Give to The Border Chronicle This Holiday Season
Support the only independent media outlet covering the entire U.S.-Mexico border. Meet our reporters and help us grow in 2026.
As we approach the end of 2025, we at The Border Chronicle thank you for reading and subscribing. We are very grateful.
Since our launch in 2021, it has been our mission to report and provide context on stories from across the U.S.-Mexico border region. That’s nearly 2,000 miles to cover, and it’s no small task. We’re the only independent publication doing this, and it’s been a challenge for our small staff.
In 2025, with the help of grant funding, we were finally able to bring on two part-time reporters: Caroline Tracey and Pablo de la Rosa. They have been wonderful additions to our team. Both are experienced journalists with a deep understanding of binational border communities. We also recently hired Brenda Machado, who is helping us with social media and audience engagement—a first for us and much needed. It’s not enough to do the work if no one sees it! We also have a brand-new podcast editor, José Olivares, who is an accomplished investigative reporter.
We have big plans for 2026 to expand our coverage and provide you with more in-depth reporting that informs readers, counters disinformation, and holds elected officials accountable. To do that, we’d like to bring Pablo and Caroline on as full-time staff in 2026. But just a small portion—less than 10 percent—of our subscribers support our work with a paid subscription.
This is why we need your help today. If you believe in local independent media, we hope you will help The Border Chronicle become a bigger and better publication.
You can help us in a few different ways:
Become a paid subscriber. Or gift your loved ones a paid subscription to The Border Chronicle.
Donate: You can donate to our work via PayPal or make an end-of-the-year tax-deductible donation through our fiscal sponsor, Homelands Productions.
Share: If you’re unable to give today, we totally understand! It would be a great help if you could share The Border Chronicle with friends and family.
Thank you for your support and for helping us meet this critical moment with fact-based, in-depth reporting from the U.S.-Mexico border. We can’t remain independent or do this work without you! As we approach the end of 2025—what a year!—each of our reporters reflects on what the year has meant for them at The Border Chronicle. We’ve added links to some of their best work. We hope you have a very happy holiday!

__Set problem 1__.
Copy the listing below line for line, omitting the pictures.

__Exercise material__.
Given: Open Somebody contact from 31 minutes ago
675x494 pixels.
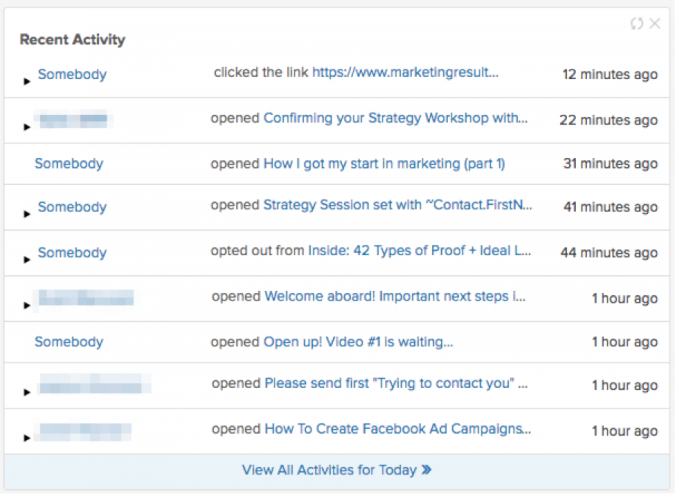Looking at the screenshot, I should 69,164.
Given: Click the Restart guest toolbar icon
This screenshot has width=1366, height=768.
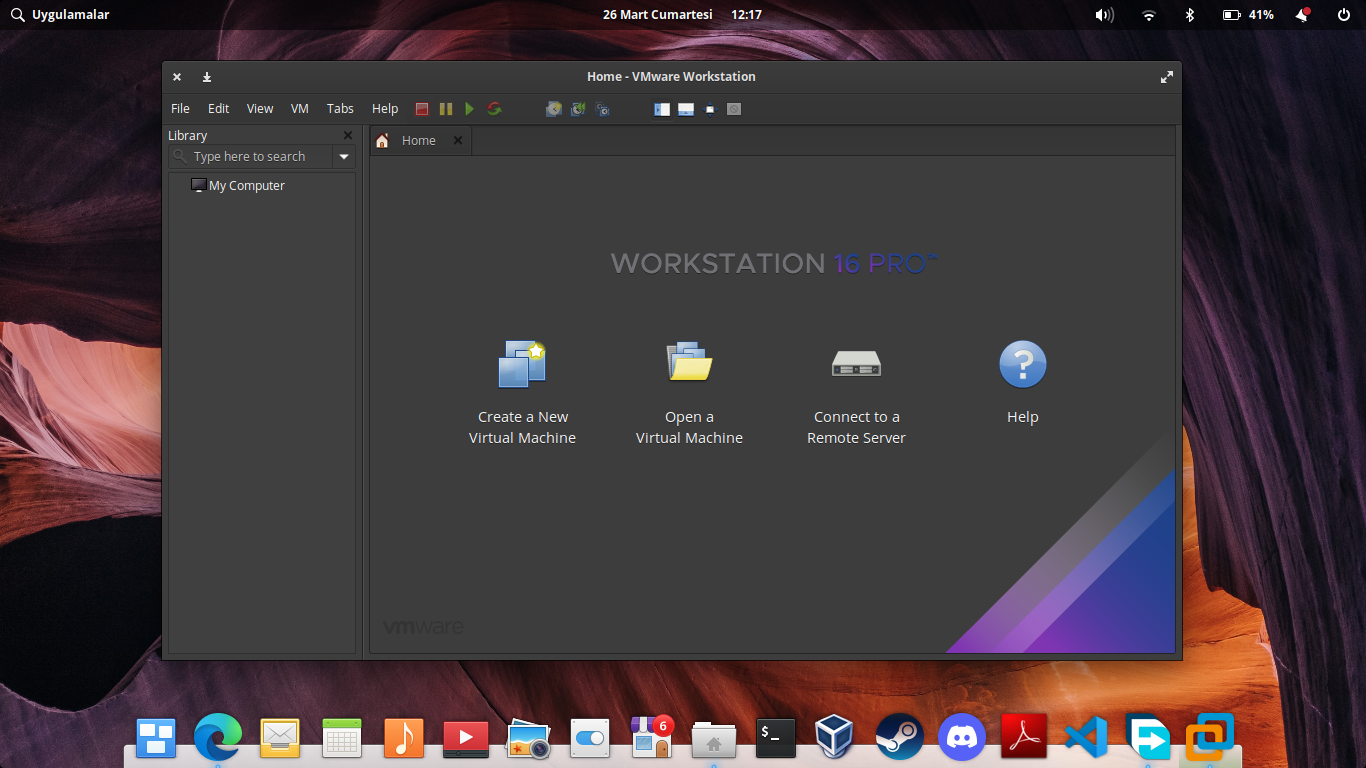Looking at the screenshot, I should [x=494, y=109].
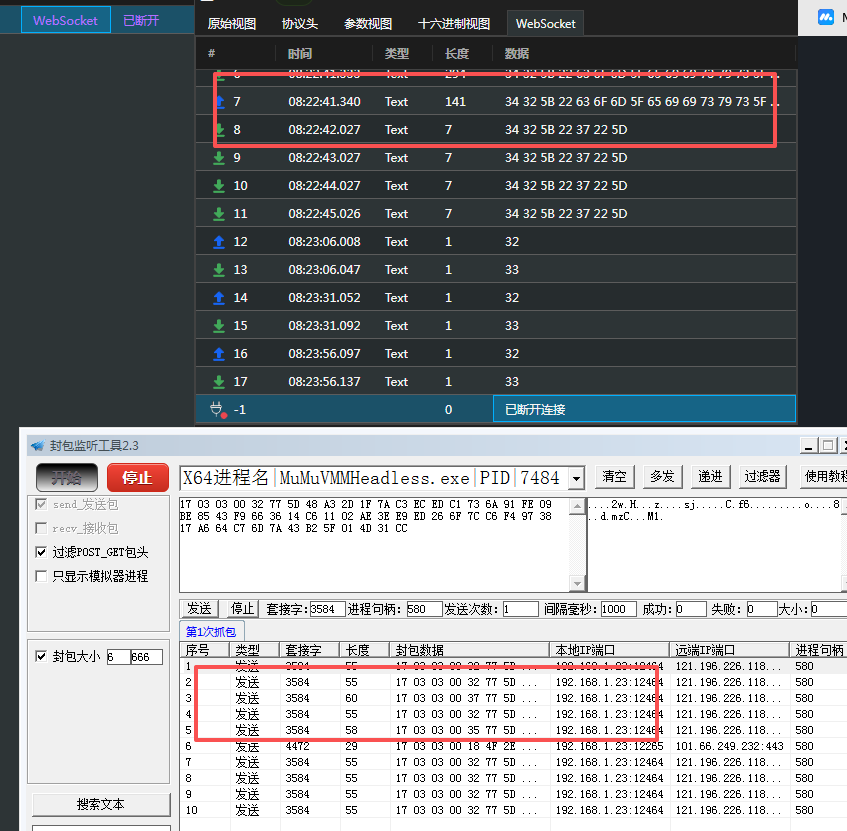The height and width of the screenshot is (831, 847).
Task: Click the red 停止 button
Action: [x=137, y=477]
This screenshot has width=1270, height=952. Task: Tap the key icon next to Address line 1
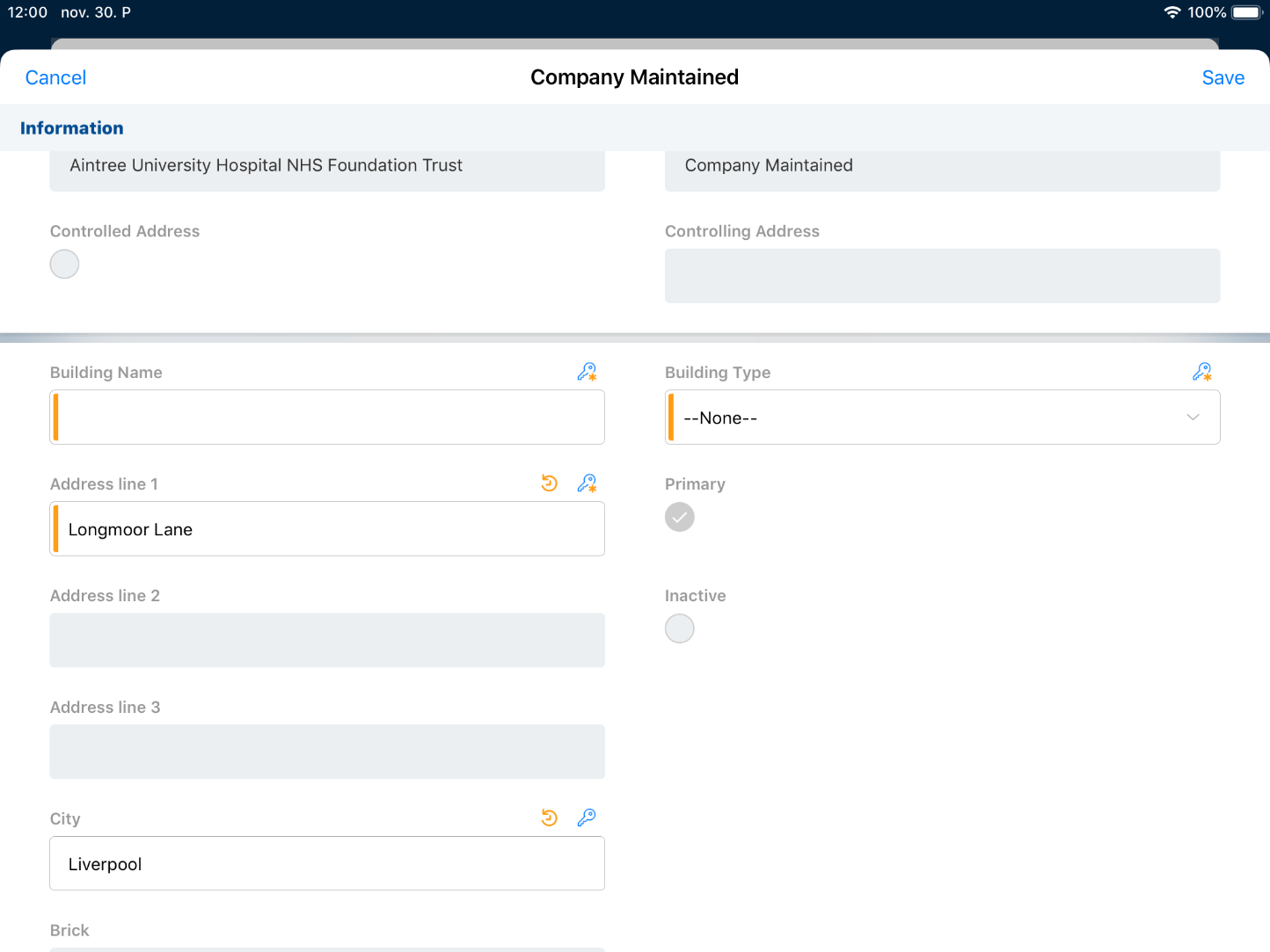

__Set problem 2__.
Rewrite the passage of the holiday appeal that begins with the words "In 2025, with" and ends with "accomplished investigative reporter.", changing "part-time" to "contract".

__Exercise solution 1__.
Given: Open Somebody contact from 31 minutes ago
675x494 pixels.
Looking at the screenshot, I should 69,164.
Given: Click the Restart guest toolbar icon
This screenshot has width=1366, height=768.
Looking at the screenshot, I should [x=494, y=109].
The height and width of the screenshot is (831, 847).
Task: Click the red 停止 button
Action: [x=137, y=477]
This screenshot has width=1270, height=952. Task: Tap the key icon next to Address line 1

__Exercise solution 2__.
In 2025, with the help of grant funding, we were finally able to bring on two contract reporters: Caroline Tracey and Pablo de la Rosa. They have been wonderful additions to our team. Both are experienced journalists with a deep understanding of binational border communities. We also recently hired Brenda Machado, who is helping us with social media and audience engagement—a first for us and much needed. It’s not enough to do the work if no one sees it! We also have a brand-new podcast editor, José Olivares, who is an accomplished investigative reporter.